About ten psychologists from the public network, the Alliance of Professional and Technical Personnel in Health and Social Services (APTS) and CSN, who feel they are underrepresented, are suing their unions in an administrative labor court.
A hearing was scheduled for Monday in Montreal, but an administrative labor court judge postponed the process to allow the plaintiffs to consult a lawyer. The initial complaints were filed individually in the spring by psychologists working at CIUSSS de l’Ouest-de-l’Île-de-Montréal, CISSS de l’Outaouais and CIUSSS du Nord-de-l’Iland. Île-de-Montréal and CIUSSS de la Capitale-Nationale.
Alexandre Hamel was one of the plaintiffs. The psychologist accused the CSN-affiliated Union of Health and Social Services Professionals and Technicians — Capitale-Nationale of “gross neglect of its duty of representation” towards him. In an interview at destinyHe confirmed that no specific demands for psychologists’ pay were found in the union’s negotiating schedule of the collective agreement.
“They always talk about improving the working conditions of all professionals, but do not take into account the specific nature of the needs of psychologists,” says Alexander Hamel. They justify not putting psychologist-specific items on the negotiation book by saying, “We’ll address that while maintaining pay equity.” » Alexandre Hamel found this strategy ineffective. “The process is lengthy and not guaranteed,” he said. I don’t feel represented. »
They always talk about improving the working conditions of all professionals, but do not take into account the specific nature of the needs of psychologists.
Alexander Hamel also insisted that he was “not against trade unionism” or “against the principle of the common front”. But he believes psychologists should have their own union bargaining unit.

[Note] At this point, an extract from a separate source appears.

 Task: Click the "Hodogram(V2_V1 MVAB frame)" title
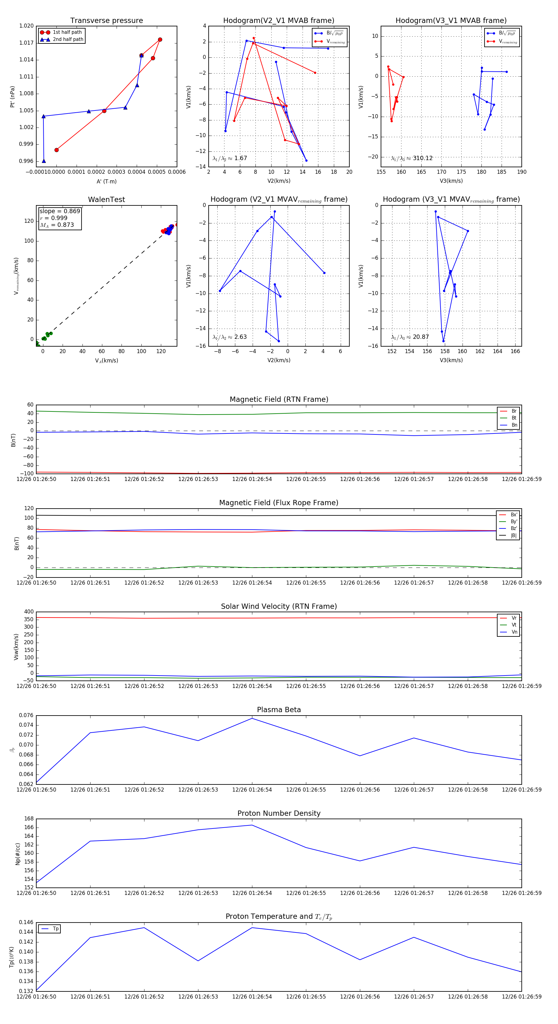(x=278, y=21)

There is no response from the communities
When asked about the complaints to the Administrative Labor Tribunal, APTS did not want to comment. she mentioned destiny to a bulletin intended for its members and providing an update on the deliberations of 25 May. Minister Sonia Lebel’s specific proposal for psychologists “falls short of current union demands”, it said. The union said it was “working to secure the best deal possible”.
CSN also declined to comment. She pointed the newspaper to an open inter-union letter from 2015 in which unions asked Quebec to end “pay discrimination” by psychologists in the public network by addressing pay equity complaints.
The Alliance of Psychologists of the Quebec Public Network believes that the solution lies in the creation of an exclusive union for psychologists. According to its president, Karine Gauthier, the complaints filed with the Administrative Labor Tribunal demonstrate the need for Quebec to act on the matter. The government must amend the law to allow psychologists to form their own debating unit.
“We need to get psychologists out of the current union structure,” she thinks. We have no voice at the negotiating table with APTS who have openly said they will not accept different offers. »
Karine Gauthier argues that unlike other professionals in the field of mental health, psychologists should have a doctorate. When they started their careers later, they collected $300,000 less at the end of their careers than their colleagues in the network who had a bachelor’s degree in psychology. “There was a huge drain on the private sector side,” she recalls.